Presente è attiva, buona reattività.
Meno visibile, si allontana dalla costa.
Temperatura acqua
Dove pescarla
Spot migliori
Preferenza di fondale
Tipo di spot
Tecniche di pesca
Consigliate
Altre applicabili
Esche consigliate
Esche per pressione
Come pescarlo davvero
L’aguglia è una lama d’acqua: lunga, sottile, argentea, con il becco armato di denti che taglia la superficie vicino a moli, scogli e chiazze d’alghe. Quando entra in caccia la vedi tradirsi con inseguimenti rapidi e salti lucenti: è un pesce che si fa notare, ma non sempre si concede facilmente.
🐟 Da sapere
Un tratto reale e poco comune dell’aguglia è la deposizione di uova pelagiche che galleggiano in superficie durante il periodo riproduttivo. Anche le larve sono pelagiche e, nelle prime fasi, assomigliano poco agli adulti dal corpo allungato e dal becco evidente.
🌊 Dove e quando
Vive nei mari temperati europei, Mediterraneo compreso, tra costa e mare aperto, soprattutto nei primi 20 metri d’acqua sopra fondi sabbiosi o rocciosi. Frequenta spesso la fascia superficiale e le alghe vicino a riva; in estate si avvicina di più alla costa, mentre in inverno tende a stare più al largo. Tra aprile e giugno si riproduce fra 1 e 5 metri, e da marzo a novembre resta particolarmente insidiabile.
🎣 Come pescarlo davvero
Per pescarla davvero, la via più concreta è lo spinning leggero in superficie o appena sotto il pelo dell’acqua, dove caccia piccoli pesci e piccoli cefalopodi. Una canna leggera da spinning, monofilo da 8-12 lb, finale in fluorocarbon da 15-20 lb e ami piccoli e affilati permettono di lanciare spinning lure o plume con naturalezza lungo moli, porti e barriere naturali. Anche il vivo e la traina leggera hanno senso, ma la chiave è restare nella sua corsia: alta, luminosa, mobile.
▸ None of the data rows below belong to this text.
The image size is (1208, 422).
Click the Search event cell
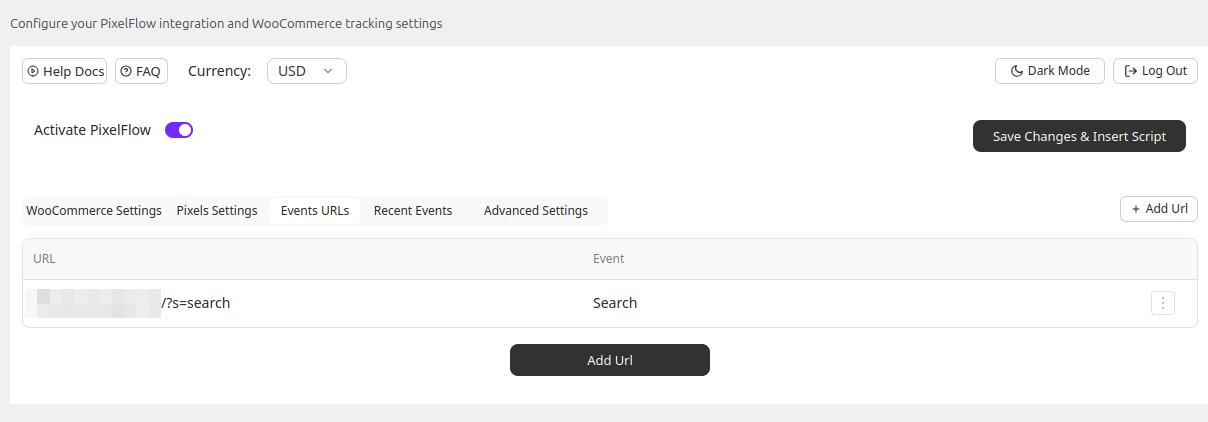(x=615, y=303)
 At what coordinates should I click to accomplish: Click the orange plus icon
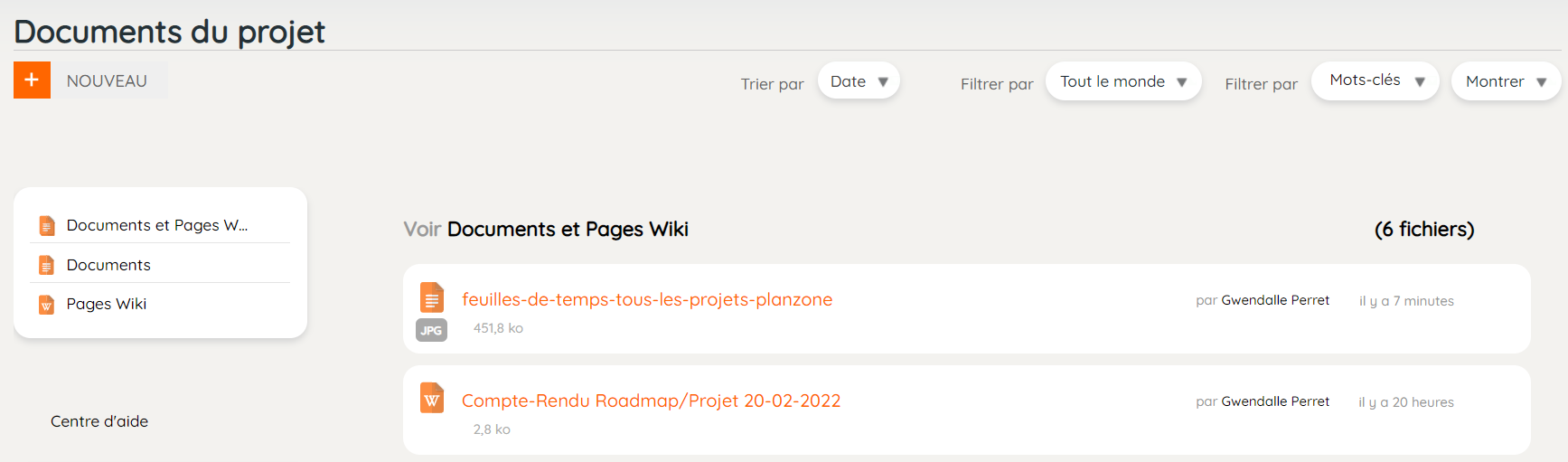click(32, 80)
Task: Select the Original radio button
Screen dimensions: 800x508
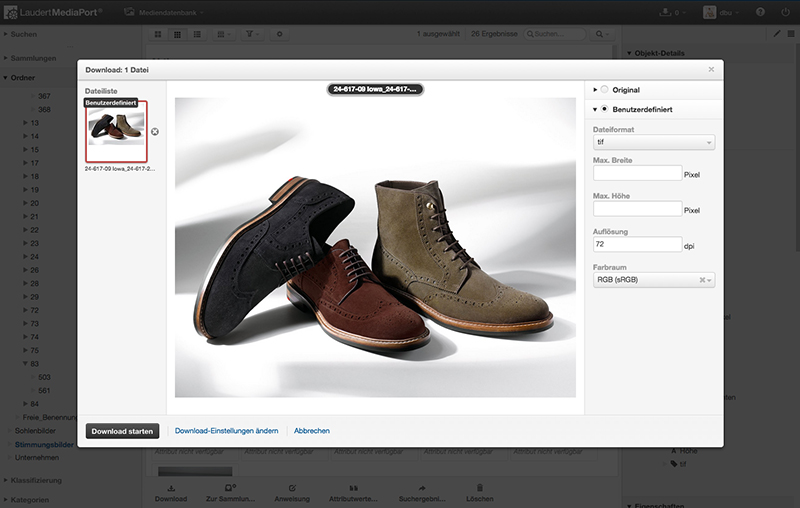Action: [604, 90]
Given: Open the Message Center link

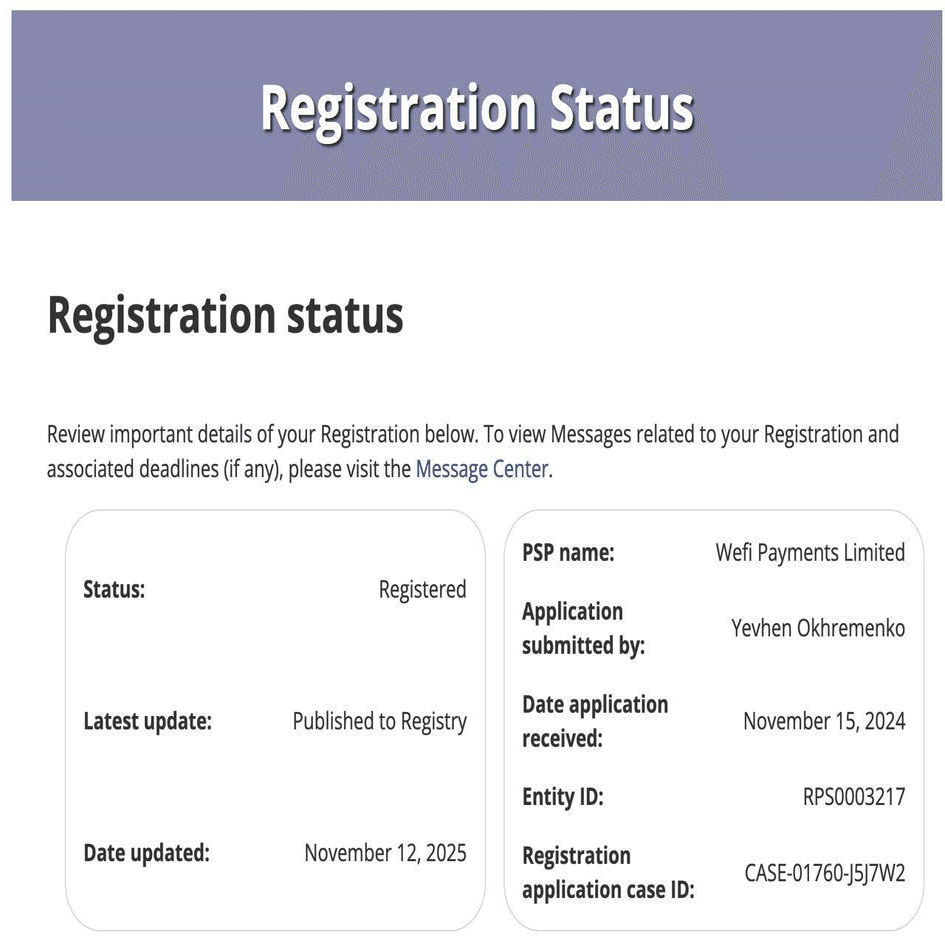Looking at the screenshot, I should coord(481,469).
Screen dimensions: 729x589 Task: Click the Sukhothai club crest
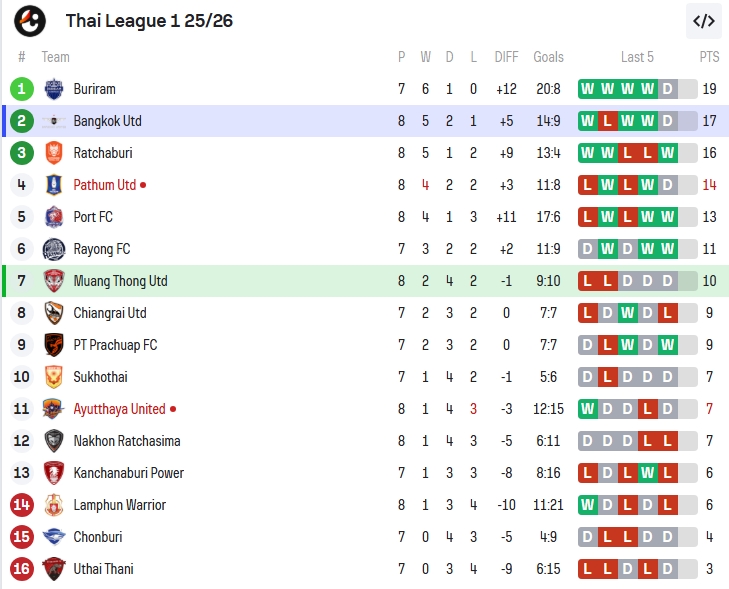pyautogui.click(x=54, y=377)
💡 Il dettaglio che fa la differenza
Il consiglio più difendibile è semplice: cerca prima il livello giusto, non il fondo giusto. L’aguglia è un predatore diurno di superficie che si muove in piccoli gruppi; se vedi acqua calma ma segnata da inseguimenti, lampi azzurri o salti, passa l’esca nello strato più alto con recupero continuo e pulito, perché lì sta leggendo il profilo delle prede.
Consigli di cattura
- Combattimento
- Offre una vivace resistenza e compie spettacolari salti fuori dall'acqua.
- Manipolazione
- La manipolazione deve essere delicata per evitare che il becco si rompa.
- Rilascio
- Assicurarsi di rilasciare l'animale con cura, preferibilmente in acque pulite e stabili.
Curiosità e cultura
- Record di cattura
- Taglia massima documentata: fino a circa 93 cm di lunghezza (fonte: FishBase). Record IGFA All-Tackle: 1,16 kg (David Mesure, La Teste, Francia, 2002).
- In cucina
- In cucina viene spesso grigliata o fritta. È apprezzata per il gusto delicato e la carne tenera.
- Note culturali
- L'aguglia è stata citata in diversi testi di letteratura marinara per il suo aspetto peculiare.
- Cenni storici
- Storicamente pescata già dagli antichi romani e presente nei mercati locali per la sua facilità di caccia.